Wilson Lab

Vertebrate Paleontology at the University of Washington

Our research examines evolution and ecology of early mammals in the context of major events in earth history through fieldwork, systematics, and quantitative functional analysis of modern and extinct species. Current research projects focus on three broad topics.

1. Mammalian change across the Cretaceous-Tertiary boundary.
Mass extinctions play a dual role in influencing evolution (Gould 1985; Raup 1994). They are destructive in culling species and their evolutionary traits from the biosphere, but also are creative by generating open ecospace and new opportunities for survivors. My ongoing work on the Cretaceous-Tertiary (K-T) boundary in Hell Creek, Montana examines the patterns and processes of mass extinctions and the biotic recoveries that follow (Wilson 2005).
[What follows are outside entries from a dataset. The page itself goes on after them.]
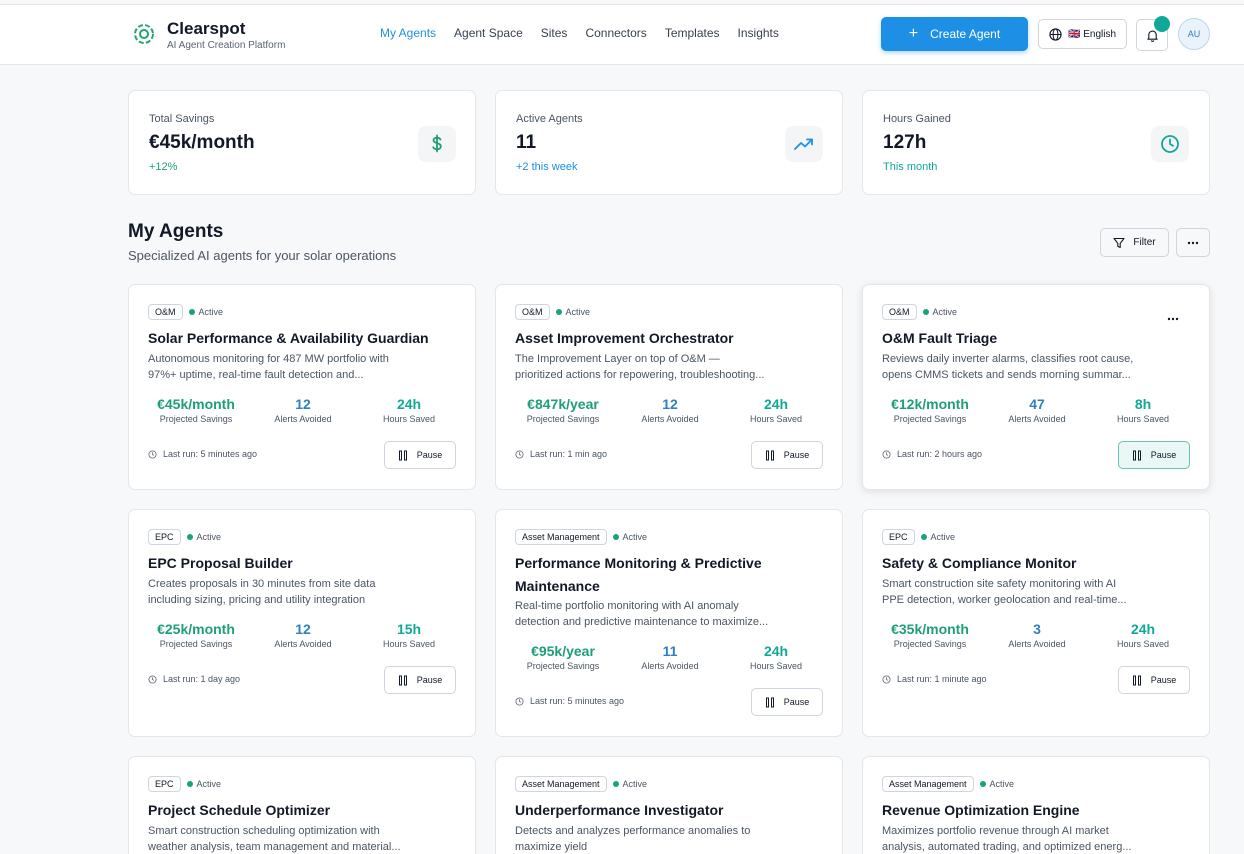 The image size is (1244, 854). What do you see at coordinates (437, 144) in the screenshot?
I see `dollar-icon` at bounding box center [437, 144].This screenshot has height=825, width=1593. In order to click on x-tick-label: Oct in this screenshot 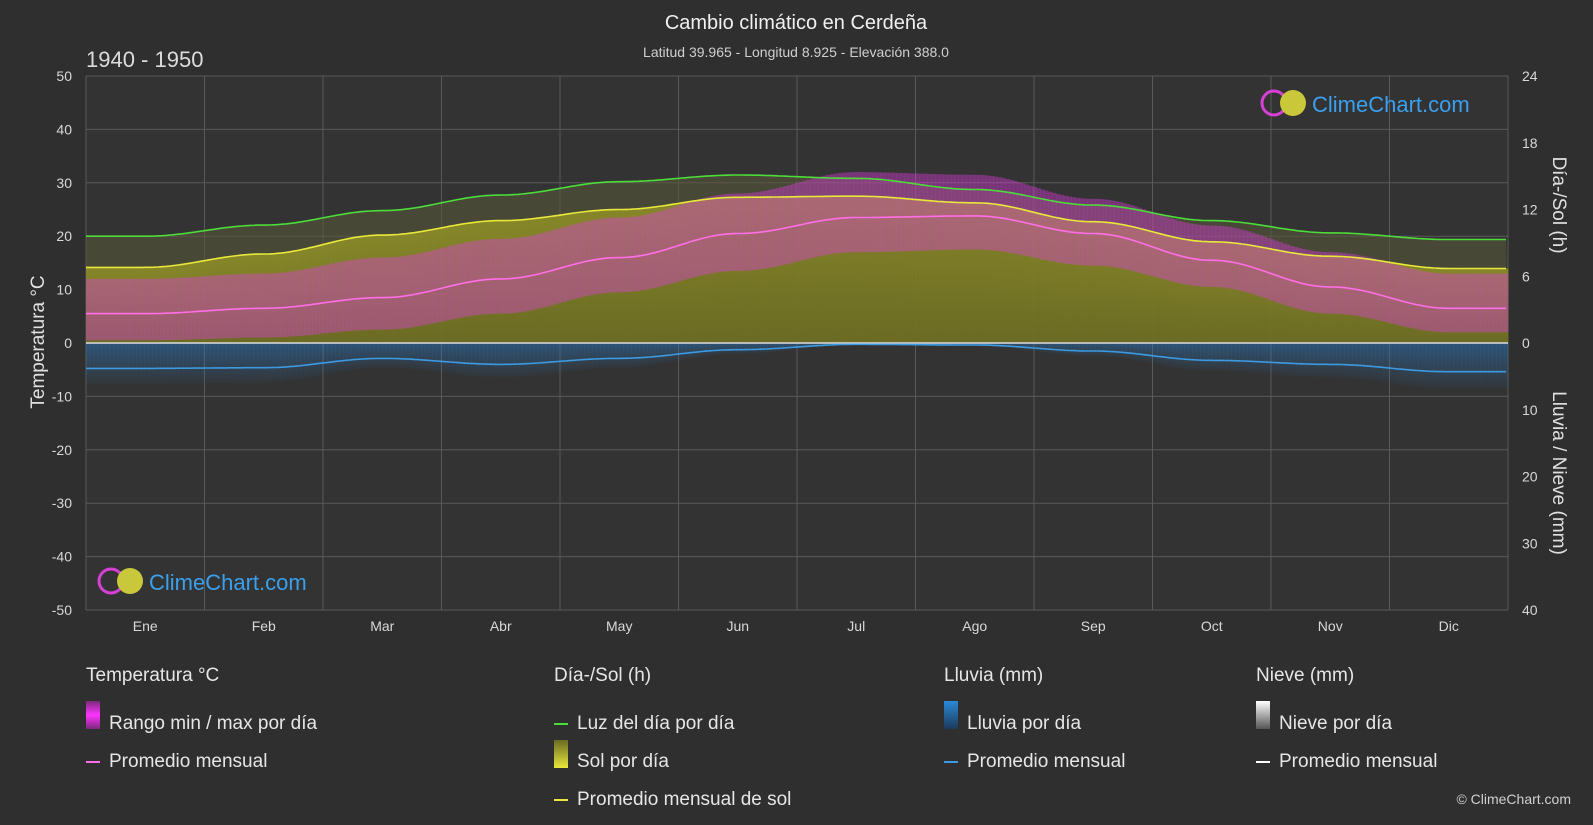, I will do `click(1212, 626)`.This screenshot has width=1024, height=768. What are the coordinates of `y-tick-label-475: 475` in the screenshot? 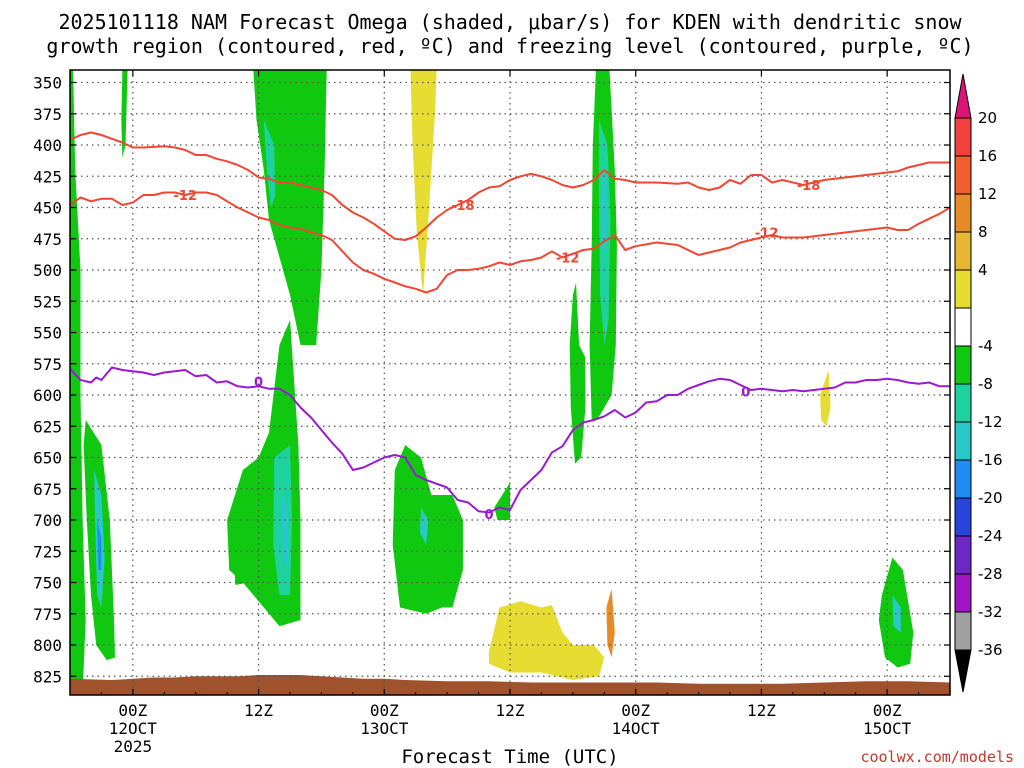 It's located at (48, 240).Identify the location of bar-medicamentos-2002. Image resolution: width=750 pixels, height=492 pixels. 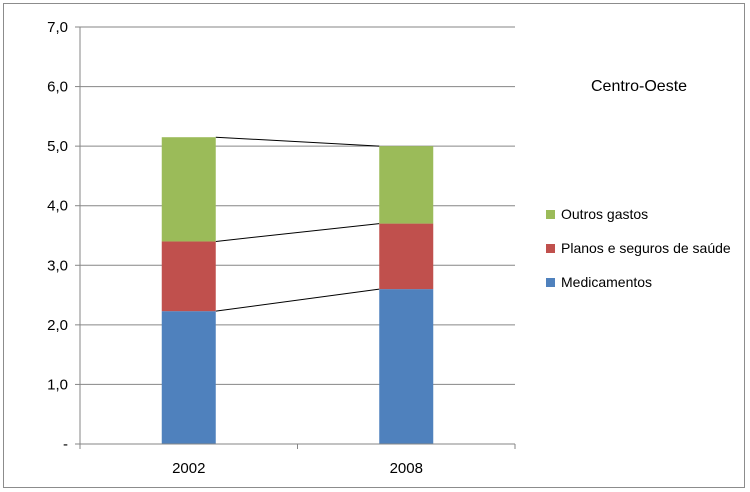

2. Mammal tooth shape and diet.
Most studies quantifying tooth shape rely on two-dimensional information to represent complex, three-dimensional teeth and use homologous landmarks (e.g., geometric morphometrics), which cannot effectively compare vastly different tooth shapes. To address these limitations, I work in collaboration with Drs. Alistair Evans, Jukka Jernvall, and Mikael Fortelius to develop methods of quantifying tooth shape that incorporate 3-D shape data but eliminate the need for homologous landmarks. Geographic Information Systems (GIS) analyses of these data have identified metrics that strongly correlate with dietary preferences in phylogenetically independent groups, namely living rodents and carnivorans (Evans et al., 2007). We are now applying these methods to infer diet in extinct mammals, like multituberculates (see image; Wilson et al., 2006).

3. Biogeography of Cretaceous mammals.
Our understanding of early mammalian evolution has traditionally been biased toward fossil data from the northern continents. However, Cretaceous mammal fossils (144-65 million years old) discovered on southern continents during the last 25 years, hint at a dramatically different story of early mammalian evolution. This is not entirely unexpected; as the southern continents became geographically isolated from the northern continents during the breakup of Pangaea, their continental biotas evolved independently from those in the north. To provide a more comprehensive view of early mammalian evolution, I have ongoing field projects and collaborations in Cretaceous deposits of under-explored geographic regions, like India, Baja California, and Africa (e.g., Rana and Wilson, 2003; Wilson et al., 2007).